── ARTICLE ──

VGM Entry 66: Super Metroid and Donkey Kong Country


VGM Entry 66: Super Metroid and Donkey Kong Country
(Thanks to Tish at FFShrine for the banner)

The release of Star Fox in 1993 was a sign of quite a few great games beyond the RPG/adventure genre to come. The following year would see another visually revolutionary blockbuster, this one completely blowing Star Fox off the map. Rare, a famous name on the Nintendo, held back developing much for the SNES until they were good and ready to take the system by storm.

http://www.youtube.com/watch?v=-Z29Mh80JiQ

Donkey Kong Country (Nintendo, 1994) essentially marked the peak of graphics on the Super Nintendo. It never got appreciably better than this, though plenty of other developers would rise to equal it by the end. Considering just how bad the graphics of say, Final Fantasy VII or Super Mario 64 look today, its amazing how well the best of the SNES have stood the test of time. Musically the game did not have quite as big of an impact, but it definitely maintained the cutting edge standard.

Composed by Dave Wise (Wizards & Warriors), Eveline Fischer, and Robin Beanland, the game’s sometimes hoaky jungle themes might be misleading; somewhat silly tunes out of context, they were ideally suited for the gameplay, and they completely defied the limitations of the SNES. I mean, plenty of great musicians were able to craft soundtracks that didn’t sound contrived. They weren’t obligated, as in the 8-bit days, to treat their audio chip as an instrument for any hope of success. But when Nobuo Uematsu added a pseudo-vocal track to Aria Di Mezzo Carattere he wasn’t fooling anybody; the extent to which SNES music could sound performed rather than programmed came in degrees and was not directly relevant to quality. (Final Fantasy VI, Uematsu’s opera included, was one of the best scores of all time despite sounding nowhere near as authentically orchestrated as Yuzo Koshiro’s ActRaiser 2.) But I feel like Donkey Kong Country was remarkably successful in its ability to distance itself from any sense of these limitations.

───

— WRITTEN PROBLEM A —
According to the article, who composed the music for Donkey Kong Country?

── AVAILABLE RECORDS ──

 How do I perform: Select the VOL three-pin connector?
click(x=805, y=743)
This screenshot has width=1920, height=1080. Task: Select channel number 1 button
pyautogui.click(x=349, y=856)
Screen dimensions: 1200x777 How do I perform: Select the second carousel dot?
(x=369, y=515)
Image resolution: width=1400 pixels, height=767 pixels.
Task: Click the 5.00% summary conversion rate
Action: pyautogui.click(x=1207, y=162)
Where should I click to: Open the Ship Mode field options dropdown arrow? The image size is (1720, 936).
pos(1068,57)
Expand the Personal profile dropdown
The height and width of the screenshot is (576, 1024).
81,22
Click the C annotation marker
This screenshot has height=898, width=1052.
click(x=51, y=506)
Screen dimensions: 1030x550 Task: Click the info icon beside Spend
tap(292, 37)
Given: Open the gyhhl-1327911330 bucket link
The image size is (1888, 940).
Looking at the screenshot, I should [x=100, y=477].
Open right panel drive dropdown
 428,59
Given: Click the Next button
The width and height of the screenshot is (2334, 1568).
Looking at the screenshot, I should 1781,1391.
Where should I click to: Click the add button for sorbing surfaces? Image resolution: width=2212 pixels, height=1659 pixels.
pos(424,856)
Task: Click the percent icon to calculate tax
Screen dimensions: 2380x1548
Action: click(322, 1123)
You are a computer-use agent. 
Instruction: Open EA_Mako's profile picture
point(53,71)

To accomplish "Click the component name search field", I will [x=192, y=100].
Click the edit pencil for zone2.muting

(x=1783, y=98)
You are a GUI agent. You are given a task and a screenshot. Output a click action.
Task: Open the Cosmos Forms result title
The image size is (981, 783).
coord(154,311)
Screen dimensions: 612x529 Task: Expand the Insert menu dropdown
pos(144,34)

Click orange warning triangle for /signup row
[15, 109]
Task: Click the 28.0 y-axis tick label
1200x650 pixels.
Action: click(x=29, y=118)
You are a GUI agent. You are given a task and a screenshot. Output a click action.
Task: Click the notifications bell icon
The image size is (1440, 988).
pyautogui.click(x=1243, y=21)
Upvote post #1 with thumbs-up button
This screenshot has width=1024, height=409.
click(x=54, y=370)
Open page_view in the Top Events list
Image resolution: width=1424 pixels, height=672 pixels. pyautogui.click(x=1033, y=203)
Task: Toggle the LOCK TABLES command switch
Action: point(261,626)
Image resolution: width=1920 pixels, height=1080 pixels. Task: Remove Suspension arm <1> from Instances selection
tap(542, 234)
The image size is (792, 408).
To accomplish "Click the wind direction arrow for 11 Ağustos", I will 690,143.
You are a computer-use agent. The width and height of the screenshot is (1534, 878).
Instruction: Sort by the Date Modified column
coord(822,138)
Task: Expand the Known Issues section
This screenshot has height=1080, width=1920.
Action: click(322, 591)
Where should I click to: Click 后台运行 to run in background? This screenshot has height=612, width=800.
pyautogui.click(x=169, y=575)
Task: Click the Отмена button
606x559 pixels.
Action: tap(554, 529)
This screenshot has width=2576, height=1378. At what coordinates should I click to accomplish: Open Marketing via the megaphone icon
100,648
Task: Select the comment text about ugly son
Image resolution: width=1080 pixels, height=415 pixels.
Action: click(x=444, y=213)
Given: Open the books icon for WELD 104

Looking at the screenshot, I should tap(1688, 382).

───

— WRITTEN PROBLEM B —
In the rows, take everything from the line containing "Screen dimensions: 1030x550" down to the line containing "Action: click(322, 1123)" and switch "Open" to "Launch" wherever it appears, changing nothing else. Return only those lines.

— COMPLETE ANSWER A —
Dave Wise, Eveline Fischer, and Robin Beanland.

— COMPLETE ANSWER B —
Screen dimensions: 1030x550 Task: Click the info icon beside Spend
tap(292, 37)
Given: Launch the gyhhl-1327911330 bucket link
The image size is (1888, 940).
Looking at the screenshot, I should [x=100, y=477].
Launch right panel drive dropdown
 428,59
Given: Click the Next button
The width and height of the screenshot is (2334, 1568).
Looking at the screenshot, I should 1781,1391.
Where should I click to: Click the add button for sorbing surfaces? Image resolution: width=2212 pixels, height=1659 pixels.
pos(424,856)
Task: Click the percent icon to calculate tax
Screen dimensions: 2380x1548
Action: click(322, 1123)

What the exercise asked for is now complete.